** WHAT THE TASK REQUIRES **
Copy out each line in the listing below where the word "computer" appears.

** RECORDS SUPPLIED **
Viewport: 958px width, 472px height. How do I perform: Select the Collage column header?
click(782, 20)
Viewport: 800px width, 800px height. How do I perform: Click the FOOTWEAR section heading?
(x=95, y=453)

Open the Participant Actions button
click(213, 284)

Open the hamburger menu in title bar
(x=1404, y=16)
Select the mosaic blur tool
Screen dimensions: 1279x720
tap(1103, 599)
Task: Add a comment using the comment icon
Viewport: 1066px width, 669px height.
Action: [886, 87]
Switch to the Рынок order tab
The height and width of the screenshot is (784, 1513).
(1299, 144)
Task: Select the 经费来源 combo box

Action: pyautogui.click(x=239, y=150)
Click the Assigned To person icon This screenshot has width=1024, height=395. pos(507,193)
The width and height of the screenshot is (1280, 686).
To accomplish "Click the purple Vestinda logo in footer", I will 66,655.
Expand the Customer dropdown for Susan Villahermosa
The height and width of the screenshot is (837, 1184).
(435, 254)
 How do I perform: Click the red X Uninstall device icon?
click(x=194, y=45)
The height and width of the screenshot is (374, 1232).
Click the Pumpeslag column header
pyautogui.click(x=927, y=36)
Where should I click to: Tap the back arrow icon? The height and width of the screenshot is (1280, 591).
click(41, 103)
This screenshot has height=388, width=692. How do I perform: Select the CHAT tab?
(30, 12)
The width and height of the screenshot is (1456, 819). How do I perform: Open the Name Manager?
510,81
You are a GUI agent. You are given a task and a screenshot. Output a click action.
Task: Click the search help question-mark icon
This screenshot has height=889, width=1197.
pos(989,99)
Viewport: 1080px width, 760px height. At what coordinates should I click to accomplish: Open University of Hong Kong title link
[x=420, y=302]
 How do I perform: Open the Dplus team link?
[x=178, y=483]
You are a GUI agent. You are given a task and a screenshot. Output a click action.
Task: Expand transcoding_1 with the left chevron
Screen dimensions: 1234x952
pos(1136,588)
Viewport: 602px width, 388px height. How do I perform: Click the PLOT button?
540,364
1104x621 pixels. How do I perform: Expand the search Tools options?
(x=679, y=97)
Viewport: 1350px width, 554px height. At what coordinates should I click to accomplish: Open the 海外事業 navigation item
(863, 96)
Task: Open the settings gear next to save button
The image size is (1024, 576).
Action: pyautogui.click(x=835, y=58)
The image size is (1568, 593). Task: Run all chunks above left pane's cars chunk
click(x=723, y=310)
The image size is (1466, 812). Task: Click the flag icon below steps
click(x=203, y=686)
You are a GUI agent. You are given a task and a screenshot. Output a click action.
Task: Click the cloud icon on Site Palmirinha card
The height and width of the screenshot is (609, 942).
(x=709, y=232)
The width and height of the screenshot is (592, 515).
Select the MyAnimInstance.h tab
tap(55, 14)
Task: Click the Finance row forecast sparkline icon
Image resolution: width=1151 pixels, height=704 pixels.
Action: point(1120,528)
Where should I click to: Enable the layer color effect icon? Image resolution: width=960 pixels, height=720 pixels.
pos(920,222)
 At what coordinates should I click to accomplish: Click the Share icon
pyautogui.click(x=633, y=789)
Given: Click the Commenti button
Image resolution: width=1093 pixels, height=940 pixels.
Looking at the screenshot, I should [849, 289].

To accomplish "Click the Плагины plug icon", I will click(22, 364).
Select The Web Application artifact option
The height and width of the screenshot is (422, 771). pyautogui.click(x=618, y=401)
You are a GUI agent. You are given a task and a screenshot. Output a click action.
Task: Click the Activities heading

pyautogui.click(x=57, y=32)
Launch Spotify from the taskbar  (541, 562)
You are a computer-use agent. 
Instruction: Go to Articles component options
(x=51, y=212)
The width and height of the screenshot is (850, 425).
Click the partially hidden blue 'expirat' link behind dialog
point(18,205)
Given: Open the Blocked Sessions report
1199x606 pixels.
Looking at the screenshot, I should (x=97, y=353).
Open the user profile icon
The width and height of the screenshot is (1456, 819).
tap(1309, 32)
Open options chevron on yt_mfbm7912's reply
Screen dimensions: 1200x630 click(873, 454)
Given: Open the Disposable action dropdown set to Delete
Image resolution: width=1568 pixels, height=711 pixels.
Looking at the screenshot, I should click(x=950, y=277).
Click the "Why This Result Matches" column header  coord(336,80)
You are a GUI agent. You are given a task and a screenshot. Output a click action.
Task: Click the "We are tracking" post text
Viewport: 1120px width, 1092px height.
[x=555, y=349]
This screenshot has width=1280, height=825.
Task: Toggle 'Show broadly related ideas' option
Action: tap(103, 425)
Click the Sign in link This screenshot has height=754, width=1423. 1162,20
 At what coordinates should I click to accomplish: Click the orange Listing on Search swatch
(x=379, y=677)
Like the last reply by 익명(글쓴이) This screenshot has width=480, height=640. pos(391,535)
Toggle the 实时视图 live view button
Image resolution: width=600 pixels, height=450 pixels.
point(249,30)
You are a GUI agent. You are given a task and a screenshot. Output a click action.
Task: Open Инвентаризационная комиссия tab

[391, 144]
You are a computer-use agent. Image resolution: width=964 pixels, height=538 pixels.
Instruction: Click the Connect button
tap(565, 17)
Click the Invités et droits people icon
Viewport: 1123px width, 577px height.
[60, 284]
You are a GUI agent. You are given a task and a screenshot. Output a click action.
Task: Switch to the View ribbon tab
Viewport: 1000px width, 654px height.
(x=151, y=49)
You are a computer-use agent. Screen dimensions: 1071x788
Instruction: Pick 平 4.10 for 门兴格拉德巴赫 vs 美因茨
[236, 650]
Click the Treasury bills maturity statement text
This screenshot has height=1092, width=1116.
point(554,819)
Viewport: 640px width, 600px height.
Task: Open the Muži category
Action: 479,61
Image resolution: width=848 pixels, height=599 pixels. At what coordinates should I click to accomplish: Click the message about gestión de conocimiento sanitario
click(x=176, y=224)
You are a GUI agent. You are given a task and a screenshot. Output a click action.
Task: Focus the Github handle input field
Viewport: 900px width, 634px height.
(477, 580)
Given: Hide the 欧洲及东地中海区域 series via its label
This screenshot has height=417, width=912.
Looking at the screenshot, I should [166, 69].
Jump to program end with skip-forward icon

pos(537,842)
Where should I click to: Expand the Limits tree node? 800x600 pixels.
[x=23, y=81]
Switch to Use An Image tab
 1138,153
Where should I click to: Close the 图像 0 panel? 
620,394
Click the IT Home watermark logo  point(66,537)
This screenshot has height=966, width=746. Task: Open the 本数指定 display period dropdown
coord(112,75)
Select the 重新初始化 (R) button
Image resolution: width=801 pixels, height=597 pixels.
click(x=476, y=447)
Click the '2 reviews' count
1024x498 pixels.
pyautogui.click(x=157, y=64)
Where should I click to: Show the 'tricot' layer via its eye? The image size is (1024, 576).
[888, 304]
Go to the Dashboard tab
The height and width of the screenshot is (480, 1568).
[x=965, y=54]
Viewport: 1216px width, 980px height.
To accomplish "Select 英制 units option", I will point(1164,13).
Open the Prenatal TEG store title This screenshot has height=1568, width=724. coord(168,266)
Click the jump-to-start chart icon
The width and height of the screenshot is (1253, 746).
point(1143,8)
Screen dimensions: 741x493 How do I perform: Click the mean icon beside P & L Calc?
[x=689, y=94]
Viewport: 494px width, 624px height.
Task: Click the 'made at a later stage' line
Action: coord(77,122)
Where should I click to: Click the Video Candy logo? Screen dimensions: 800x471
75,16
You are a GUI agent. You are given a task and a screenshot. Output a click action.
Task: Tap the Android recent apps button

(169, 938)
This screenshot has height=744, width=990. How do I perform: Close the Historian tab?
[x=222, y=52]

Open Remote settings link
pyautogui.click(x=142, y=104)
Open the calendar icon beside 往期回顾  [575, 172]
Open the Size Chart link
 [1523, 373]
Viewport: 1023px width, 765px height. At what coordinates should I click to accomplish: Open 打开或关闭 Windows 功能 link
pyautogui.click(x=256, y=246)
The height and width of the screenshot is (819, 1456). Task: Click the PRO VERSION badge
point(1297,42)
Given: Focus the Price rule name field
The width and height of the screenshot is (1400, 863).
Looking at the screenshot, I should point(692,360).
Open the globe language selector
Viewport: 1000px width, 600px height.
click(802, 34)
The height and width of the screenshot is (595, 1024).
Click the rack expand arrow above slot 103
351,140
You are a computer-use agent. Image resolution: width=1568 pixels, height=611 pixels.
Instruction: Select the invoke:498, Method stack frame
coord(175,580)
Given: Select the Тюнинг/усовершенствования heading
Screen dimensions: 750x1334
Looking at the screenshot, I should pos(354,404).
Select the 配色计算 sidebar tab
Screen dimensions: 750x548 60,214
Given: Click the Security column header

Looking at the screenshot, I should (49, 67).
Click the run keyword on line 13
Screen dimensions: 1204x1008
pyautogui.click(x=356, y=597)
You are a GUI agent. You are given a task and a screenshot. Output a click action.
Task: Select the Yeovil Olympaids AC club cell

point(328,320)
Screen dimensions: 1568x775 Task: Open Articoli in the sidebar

** WRITTEN ANSWER **
You are a computer-use agent. 
You are a computer-use agent. Image resolution: width=964 pixels, height=538 pixels.
You are a computer-use agent. Screen dimensions: 1071x788
You are a computer-use agent. Image resolution: width=1568 pixels, height=611 pixels.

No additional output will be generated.